● TASK STATEMENT: Where in the entries below does "Thérapie" appear? Copy every line that has it.

*** Opening of EXTRACTED ENTRIES ***

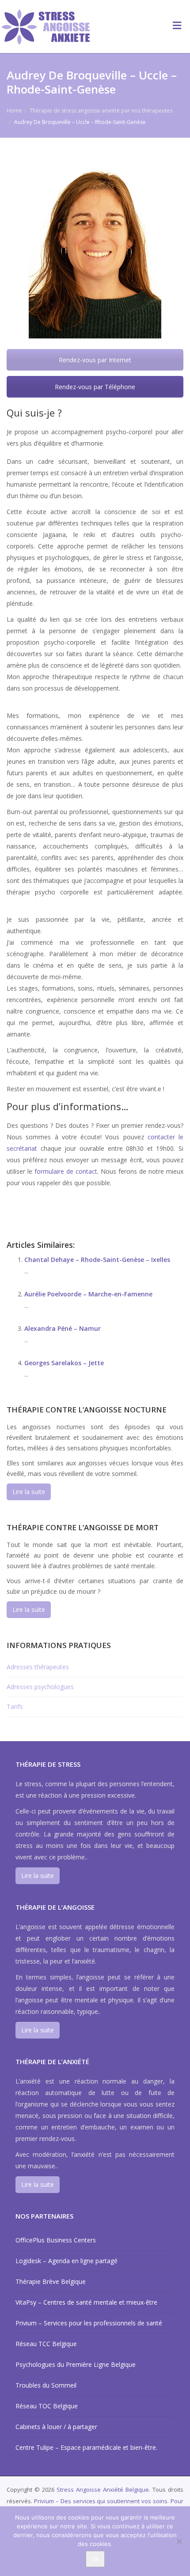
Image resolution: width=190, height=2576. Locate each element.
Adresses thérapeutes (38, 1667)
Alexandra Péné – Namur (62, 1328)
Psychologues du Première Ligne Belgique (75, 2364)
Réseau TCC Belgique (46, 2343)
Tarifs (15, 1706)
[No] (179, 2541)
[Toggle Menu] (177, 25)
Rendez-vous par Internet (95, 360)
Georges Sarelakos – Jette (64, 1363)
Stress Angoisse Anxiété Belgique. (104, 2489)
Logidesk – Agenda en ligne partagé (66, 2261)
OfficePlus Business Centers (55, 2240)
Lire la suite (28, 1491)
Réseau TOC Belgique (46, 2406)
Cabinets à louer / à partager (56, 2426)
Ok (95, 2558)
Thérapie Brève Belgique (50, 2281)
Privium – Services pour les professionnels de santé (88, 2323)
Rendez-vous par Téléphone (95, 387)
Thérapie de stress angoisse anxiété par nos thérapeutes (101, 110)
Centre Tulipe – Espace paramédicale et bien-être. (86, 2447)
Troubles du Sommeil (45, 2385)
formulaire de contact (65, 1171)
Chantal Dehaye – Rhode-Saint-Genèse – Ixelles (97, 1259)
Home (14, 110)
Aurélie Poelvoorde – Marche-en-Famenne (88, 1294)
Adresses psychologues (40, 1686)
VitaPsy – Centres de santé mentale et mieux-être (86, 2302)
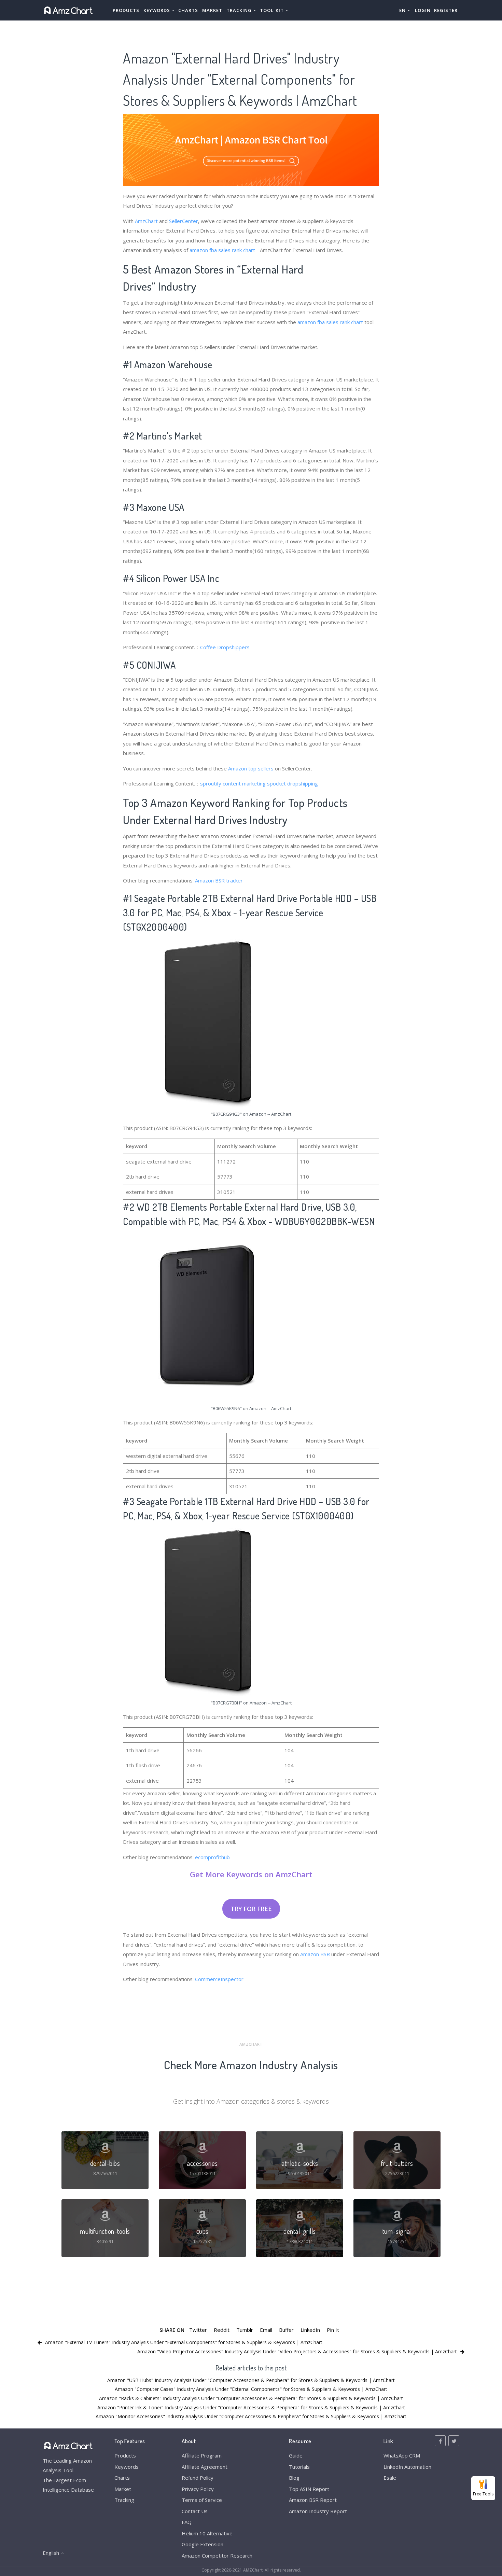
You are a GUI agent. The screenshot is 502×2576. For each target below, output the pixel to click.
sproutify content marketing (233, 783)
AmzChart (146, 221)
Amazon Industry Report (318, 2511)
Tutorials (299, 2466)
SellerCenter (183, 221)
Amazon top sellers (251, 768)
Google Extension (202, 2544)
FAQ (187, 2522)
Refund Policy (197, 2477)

*** Close of EXTRACTED ENTRIES ***

● RESULT BELOW:
Thérapie Brève Belgique (50, 2281)
Thérapie de stress angoisse anxiété par nos thérapeutes (101, 110)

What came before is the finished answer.